== EXTRACTED TEXT

655. Print Binary Tree (Medium)

Print a binary tree in an m*n 2D string array following these rules:

  1. The row number m should be equal to the height of the given binary tree.
  2. The column number n should always be an odd number.
  3. The root node's value (in string format) should be put in the exactly middle of the first row it can be put. The column and the row where the root node belongs will separate the rest space into two parts (left-bottom part and right-bottom part). You should print the left subtree in the left-bottom part and print the right subtree in the right-bottom part. The left-bottom part and the right-bottom part should have the same size. Even if one subtree is none while the other is not, you don't need to print anything for the none subtree but still need to leave the space as large as that for the other subtree. However, if two subtrees are none, then you don't need to leave space for both of them.
  4. Each unused space should contain an empty string "".
  5. Print the subtrees following the same rules.

Example 1:

Input:
     1
    /
   2
Output:
[["", "1", ""],
 ["2", "", ""]]

Example 2:

Input:
     1
    / \
   2   3
    \
     4
Output:
[["", "", "", "1", "", "", ""],
 ["", "2", "", "", "", "3", ""],
 ["", "", "4", "", "", "", ""]]

Example 3:

Input:
      1
     / \
    2   5
   / 
  3 
 / 
4 
Output:

[["",  "",  "", "",  "", "", "", "1", "",  "",  "",  "",  "", "", ""]
 ["",  "",  "", "2", "", "", "", "",  "",  "",  "",  "5", "", "", ""]
 ["",  "3", "", "",  "", "", "", "",  "",  "",  "",  "",  "", "", ""]
 ["4", "",  "", "",  "", "", "", "",  "",  "",  "",  "",  "", "", ""]]

Note: The height of binary tree is in the range of [1, 10].

Companies:
Uber, Microsoft

Related Topics:
Tree

Solution 1.

// OJ: https://leetcode.com/problems/print-binary-tree/
// Time: O(N)
// Space: O(N)

====

Carry on the Print Binary Tree write-up from its final line, following the Time and Space comments that open Solution 1.

== DATASET EXCERPTS

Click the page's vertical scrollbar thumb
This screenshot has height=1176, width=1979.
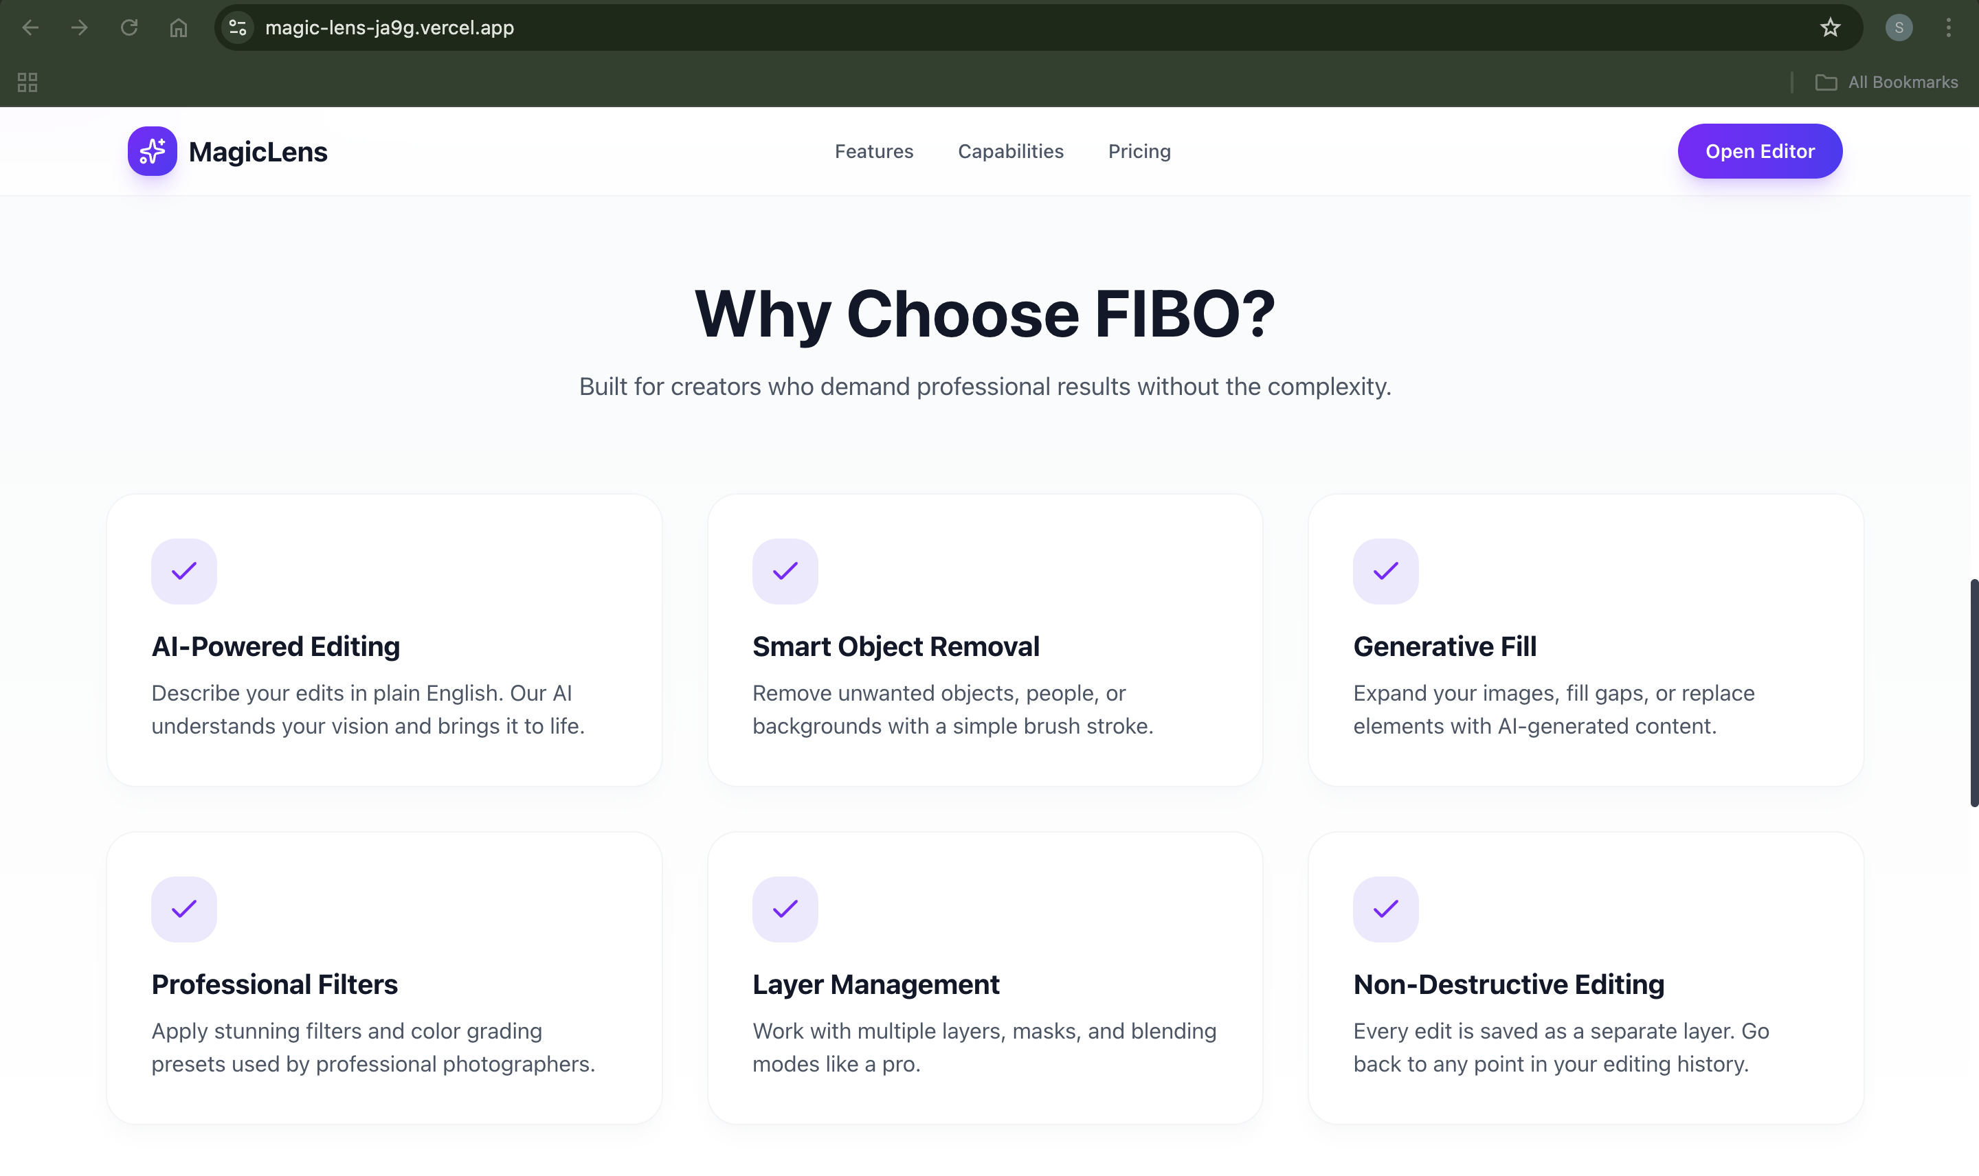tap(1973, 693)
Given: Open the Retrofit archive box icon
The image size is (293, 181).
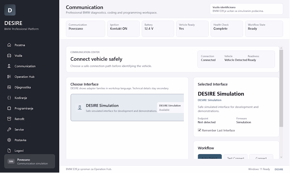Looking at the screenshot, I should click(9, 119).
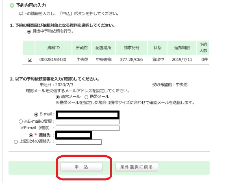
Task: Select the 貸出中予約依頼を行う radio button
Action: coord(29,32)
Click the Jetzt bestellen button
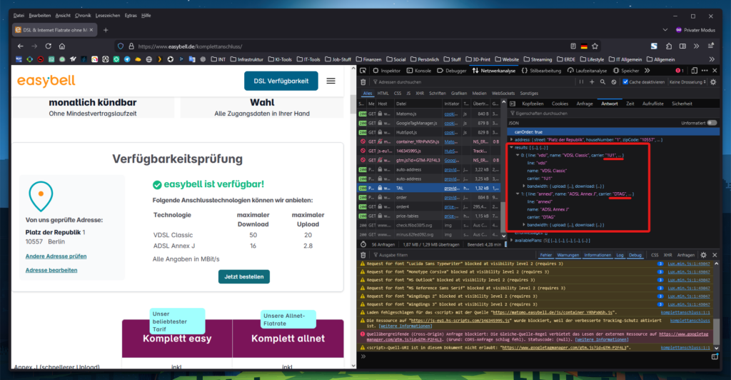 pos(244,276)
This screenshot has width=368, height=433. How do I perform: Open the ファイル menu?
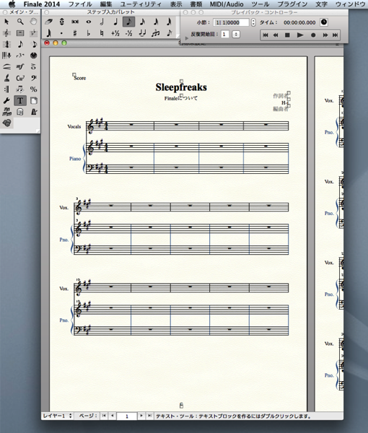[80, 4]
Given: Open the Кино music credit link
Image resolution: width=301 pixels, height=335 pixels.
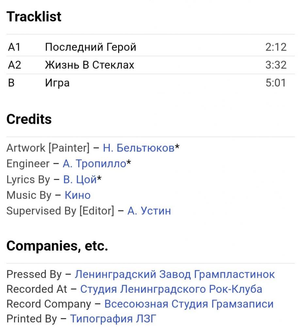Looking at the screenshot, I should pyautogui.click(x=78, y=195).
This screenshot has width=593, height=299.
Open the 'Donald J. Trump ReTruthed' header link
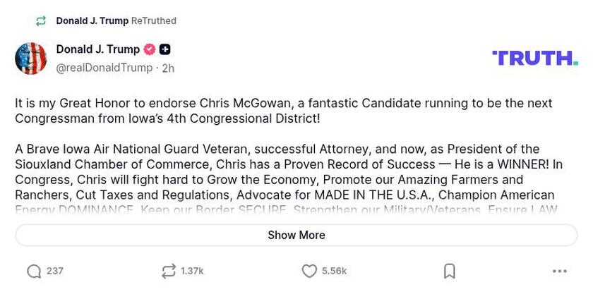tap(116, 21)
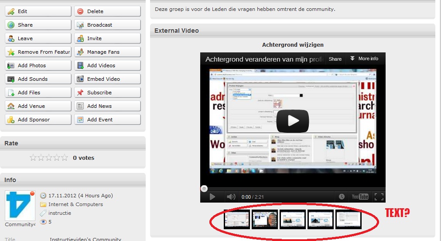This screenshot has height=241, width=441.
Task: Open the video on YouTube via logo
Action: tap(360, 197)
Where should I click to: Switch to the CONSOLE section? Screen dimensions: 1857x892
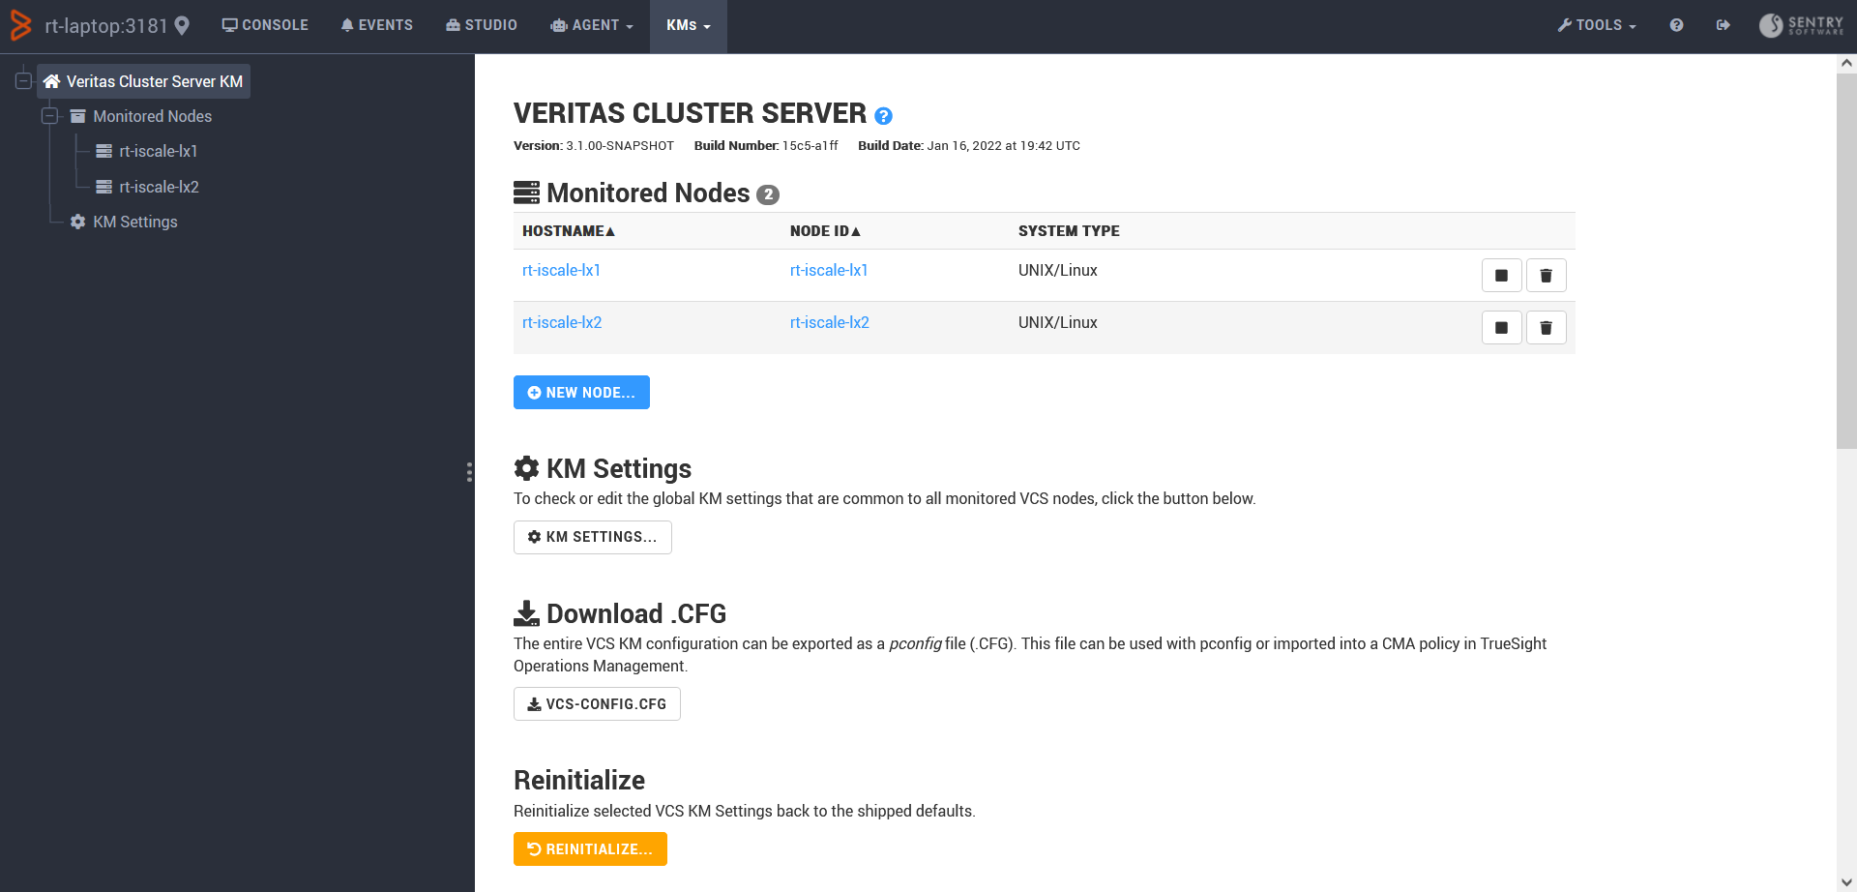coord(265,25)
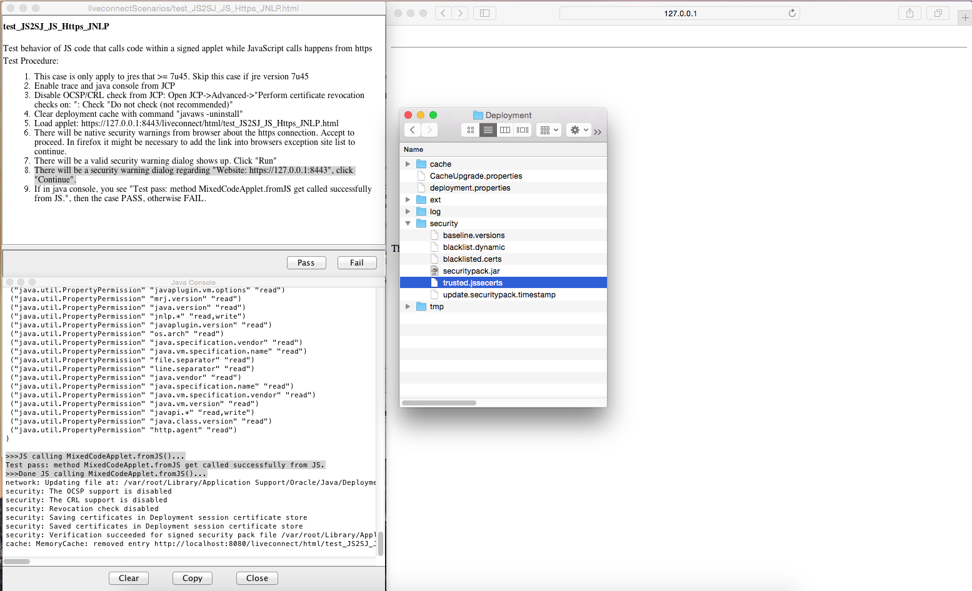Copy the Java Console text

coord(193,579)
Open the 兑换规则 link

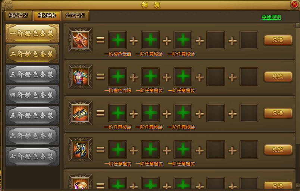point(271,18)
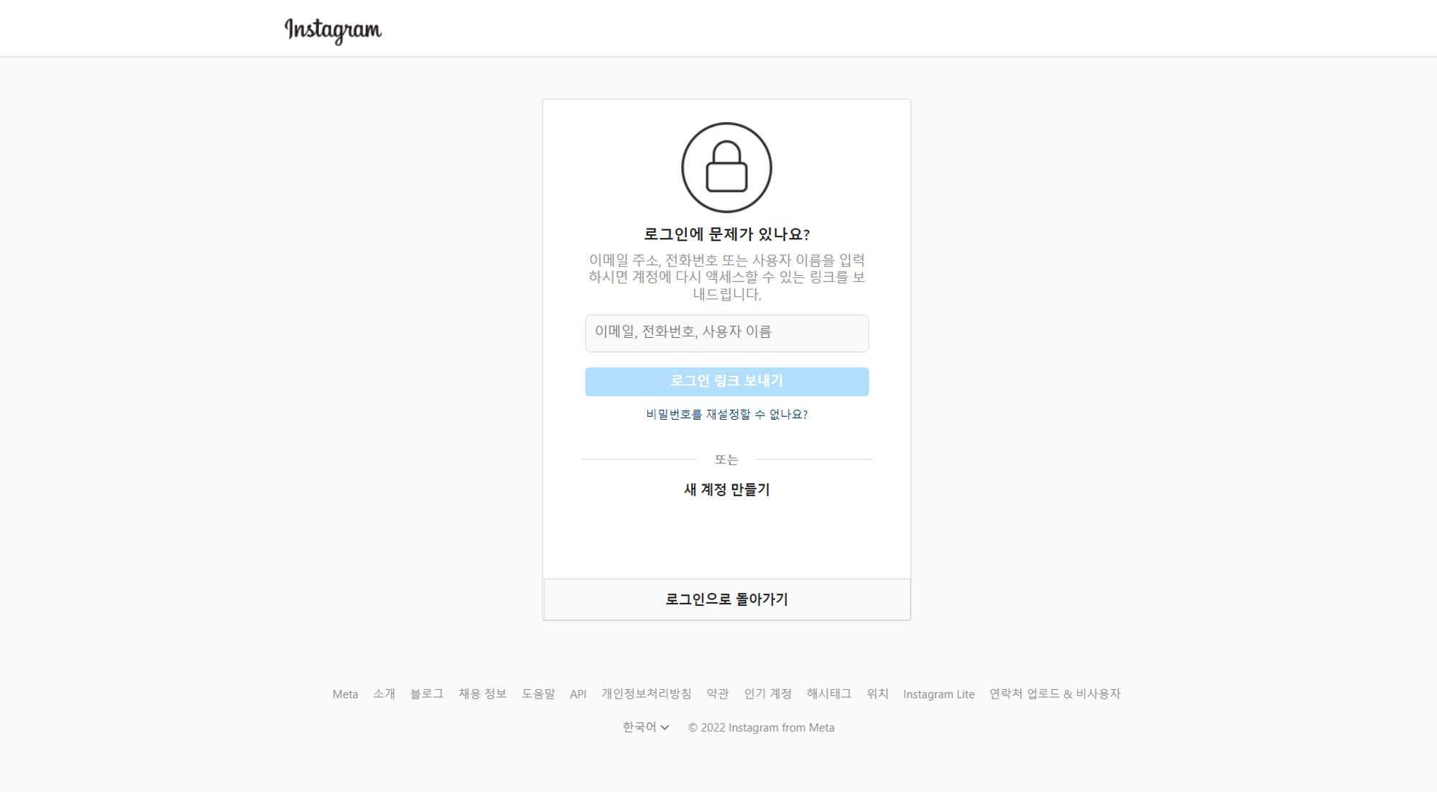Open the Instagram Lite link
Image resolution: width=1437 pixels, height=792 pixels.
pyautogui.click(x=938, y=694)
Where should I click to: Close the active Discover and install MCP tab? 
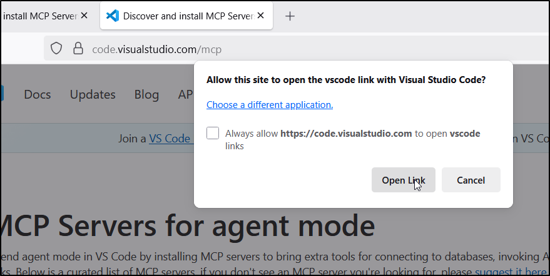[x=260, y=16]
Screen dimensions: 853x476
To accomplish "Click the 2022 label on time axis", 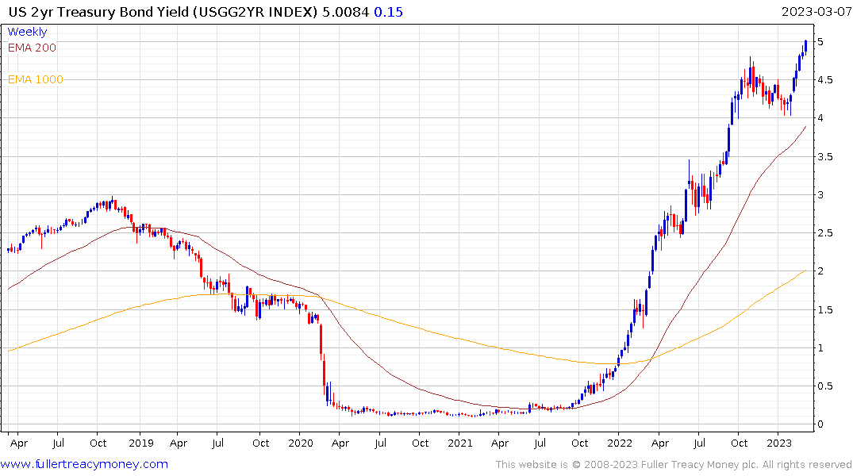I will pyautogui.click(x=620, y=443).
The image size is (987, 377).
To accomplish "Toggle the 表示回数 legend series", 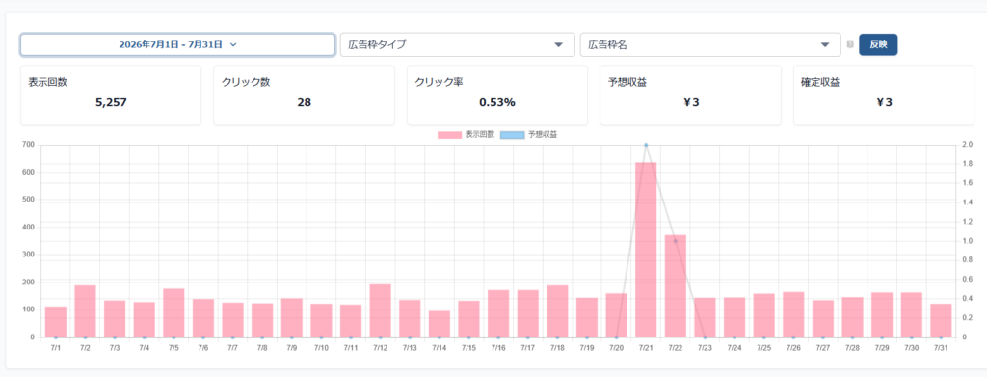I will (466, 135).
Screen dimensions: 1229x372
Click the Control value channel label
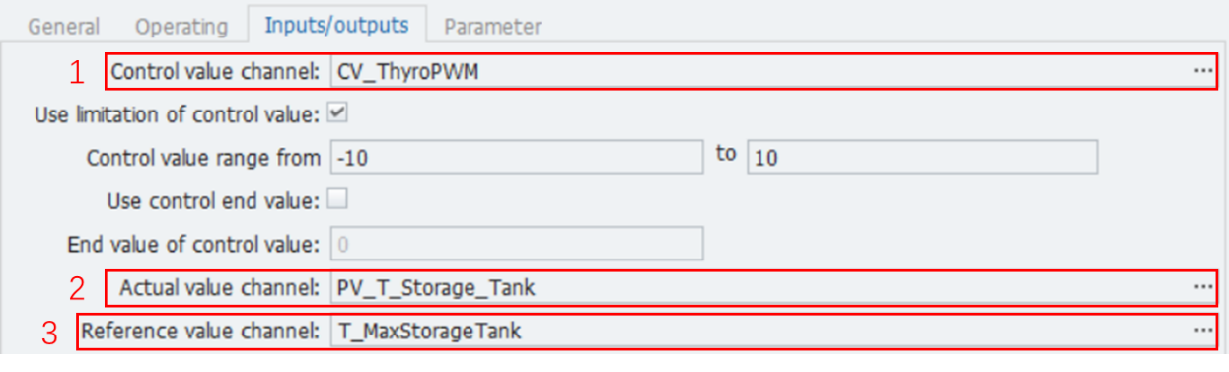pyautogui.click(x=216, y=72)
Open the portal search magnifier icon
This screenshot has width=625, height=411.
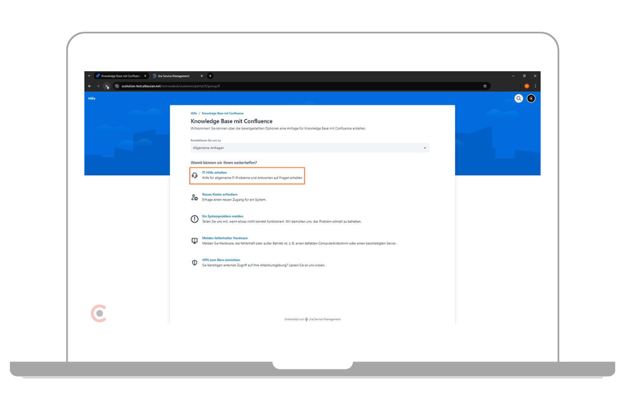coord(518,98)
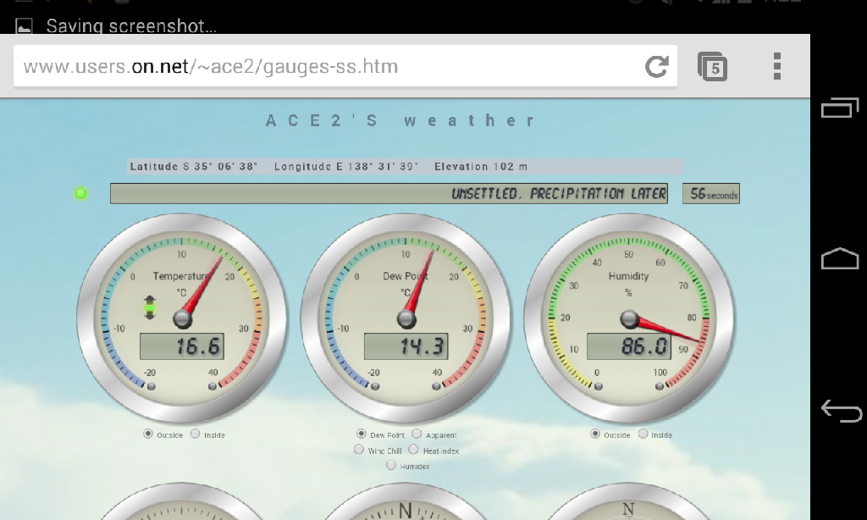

====

> **RESPONSE BELOW**:
class Solution {
private:
    int getDepth(TreeNode *root) {
        queue<TreeNode*> q;
        int d = 0;
        q.push(root);
        while (q.size()) {
            int cnt = q.size();
            while (cnt--) {
                root = q.front();
                q.pop();
                if (root->left) q.push(root->left);
                if (root->right) q.push(root->right);
            }
            ++d;
        }
        return d;
    }
    void dfs(TreeNode *root, int start, int end, int depth, vector<vector<string>> &ans) {
        if (!root) return;
        int M = (start + end) / 2;
        ans[depth][M] = to_string(root->val);
        dfs(root->left, start, M, depth + 1, ans);
        dfs(root->right, M + 1, end, depth + 1, ans);
    }
public:
    vector<vector<string>> printTree(TreeNode* root) {
        int d = getDepth(root), N = (1 << d) - 1;
        vector<vector<string>> ans(d, vector<string>(N));
        dfs(root, 0, N, 0, ans);
        return ans;
    }
};

Java

  • /**
 * Definition for a binary tree node.
 * public class TreeNode {
 *     int val;
 *     TreeNode left;
 *     TreeNode right;
 *     TreeNode(int x) { val = x; }
 * }
 */
class Solution {
    public List<List<String>> printTree(TreeNode root) {
        if (root == null)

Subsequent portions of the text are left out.